Luigi on YARN + Scaling luigi

carol...@gmail.com

unread,

Aug 28, 2014, 11:48:12 AM8/28/14

to luigi...@googlegroups.com

Let's say I have to run 1000 tasks
FooTask(param1=1,param2=2)
FooTask(param1=10,param2=20)
...
FooTask(param1=100,param2=40)

every day (tasks are independent of each other) and I have a cluster with some machines. Luigi doesn't do resource management itself, but we already have YARN installed to run Map Reduce stuff (and the Luigi outputs are on places common to all the machines on the clusters, so if machine A has finished task T, machine B can see its output). It theoretically is possible to launch YARN containers for every luigi task (and then YARN figures out where to run it), right? Has anybody tried this already? I am also curious what technologies spotify itself uses to scale up luigi.

Thanks

df.rodr...@gmail.com

unread,

Aug 29, 2014, 11:05:49 AM8/29/14

to luigi...@googlegroups.com, carol...@gmail.com

That's a very interesting idea, you could also use something like Mesos (http://mesos.apache.org/) to distribute the workload on a Mesos cluster. I have never used YARN or Mesos and i am not sure how they compare, i have seen people doing a lot of Mesos lately.

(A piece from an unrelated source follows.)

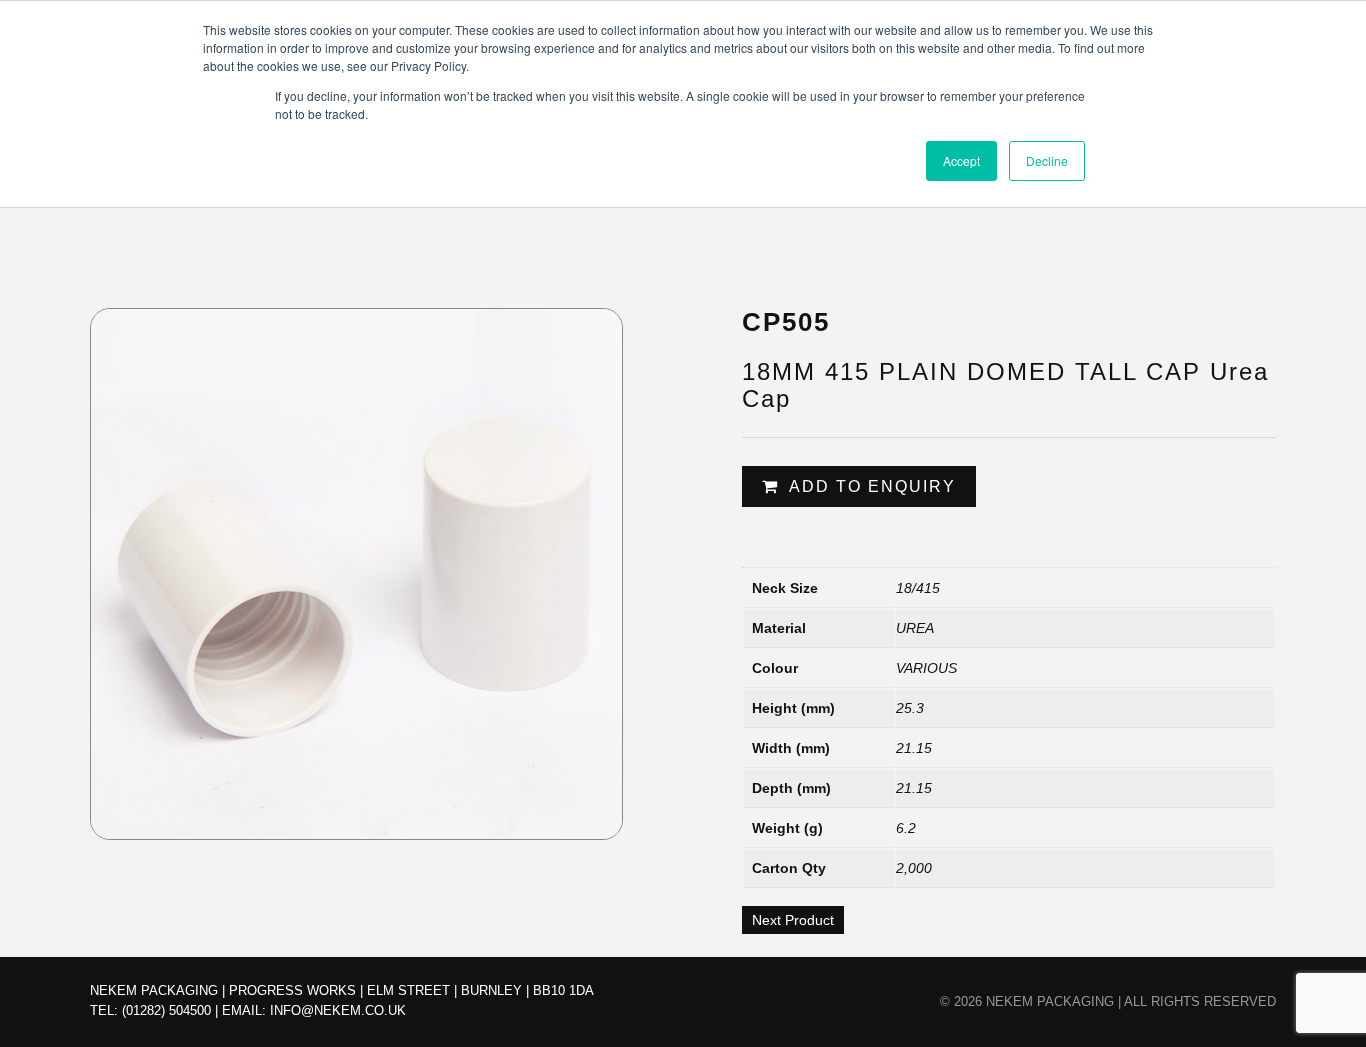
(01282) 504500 (166, 1010)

There is a simpler solution that i have been using to some success. I have multiple boxes running a simple rabbitmq daemon reading from a queue that starts the luigi worker when it receives a message. The luigi worker connects to the luigi central scheduler that tells if another worker is executing the tasks so work is not done twice.

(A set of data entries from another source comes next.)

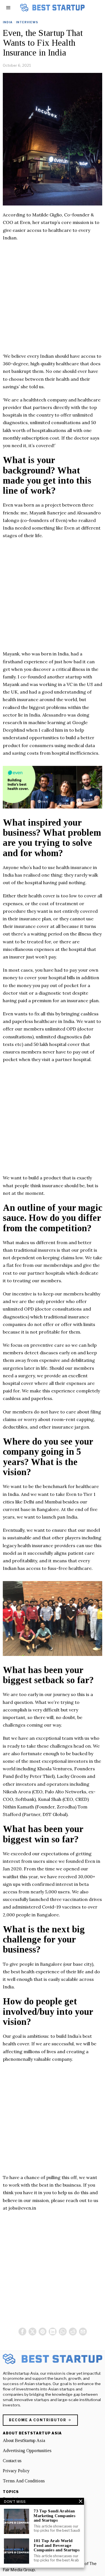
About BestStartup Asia (24, 2440)
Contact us (12, 2460)
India (8, 22)
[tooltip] (22, 2331)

I hacked the solution in a couple of days including a "master" node that is in charge of creating the rabbitmq messages in the correct format.

I have used with more 20 machines and its been working fine. The amount of messaging is minimal so i think it should scale relatively fine to more boxes.

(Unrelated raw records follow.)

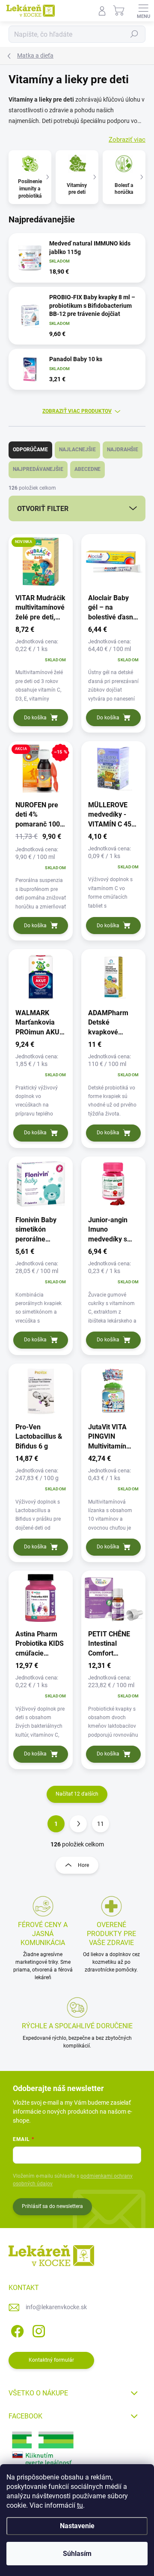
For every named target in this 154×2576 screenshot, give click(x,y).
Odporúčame (30, 450)
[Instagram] (37, 2329)
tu (80, 2505)
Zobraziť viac (127, 139)
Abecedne (87, 469)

My next plan is to do better routing in rabbitmq so specific tasks can be executed in specific boxes, right now there is only one type of worker.

I would like to see more ideas on how people is been "scaling" luigi to multiple machines. I notice that spotify has another opensource project called scalegrease(https://github.com/spotify/scalegrease) but documentation is very mininal so i don't know how that works.

Erik Bernhardsson

unread,

Sep 2, 2014, 11:56:04 AM9/2/14

to Daniel Rodriguez, luigi...@googlegroups.com, Caroline Alexiou

This is a really interesting discussion.

There's two aspects that can be scaled:

1. Scheduling

2. Execution

I'm not convinced #1 is really a scalability issue, rather than just a triggering issue. I.e. how can we avoid relying on cron? I think it would be nice if Luigi workers can fetch things to schedule from the central planner and then schedule everything.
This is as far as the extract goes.